On the national level, 17 folks in Congress are Mormoms. Remarkably, two of the seven Mormon Senators are Democrats (and 7% of that body belonging to a religion that is openly professed by some 2 or 3 per cent of the population is not bad), with Sen. Tom Udall joining Sen. Reid in the "D" column. Of the 9 Mormon full Representatives in the House, Blue Dog Jim Matheson stands as the lone Democrat. Or almost alone, because there is a "Delegate" from American Samoa who calls himself both a Democrat and a Mormon.
In the Utah Legislature, women can caucus in a broom closet. On the plus side, both the majority leader and the minority leader in the House are female, and that has never happened before. In the national Legislature, while the occasional Mormon woman has come and gone, Mormom women are currently "extinct". And while Republicans in Utah had the chance this year to make history by backing Mia Love, a Haitian immigrant, over Jim Matheson, that seemingly turned out to be a bridge to far.
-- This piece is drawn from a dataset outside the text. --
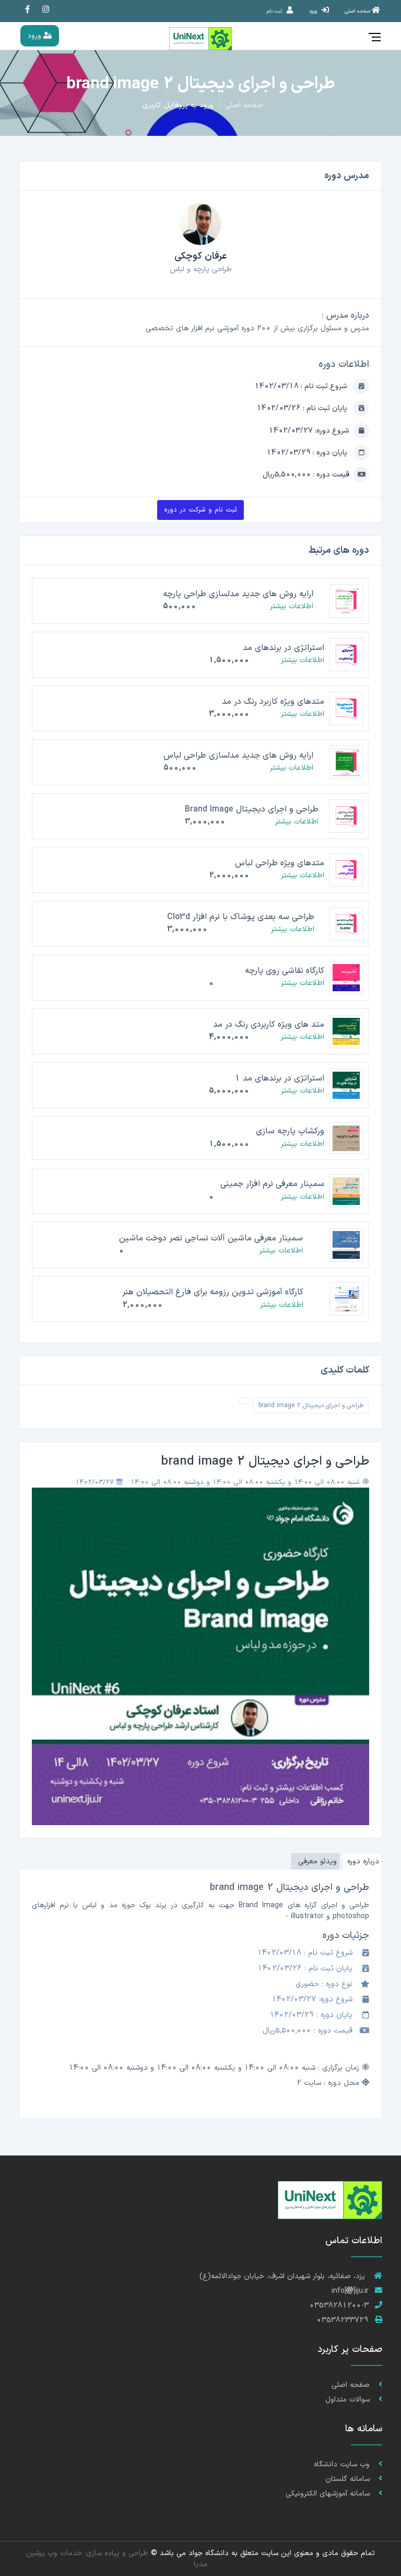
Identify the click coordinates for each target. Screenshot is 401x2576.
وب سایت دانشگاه (343, 2464)
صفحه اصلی (244, 105)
How to explain Mormom political wackiness? That's something that I sometimes take a stab at, but never in such limited space. I mean, Utah has now declared war against the federal government over the ownership of all public lands in the state and has yet to find anyone anywhere who can drag another state along on that crusade.
The subject of Mormon political strength is somewhat more explicable. The Mormom rush to he west kicked off in 1847, while the gold rushers are called the "49ers". Here we basically call them "johnny come latelies". Mormons really hit the interior of the western United States first. And while we could not grab everything fast, what we could and did grab all of are the water rights in the arid intermountain west. The initial Mormon political entity was labeled as the "State of Deseret" and would, in modern parlance, be called something far more like the states of Utah, Idaho, Wyoming, Colorado, New Mexico, Arizona, and Nevada.
A bit of an overreach? Perhaps! But you're welcome to be your own judge of the final results.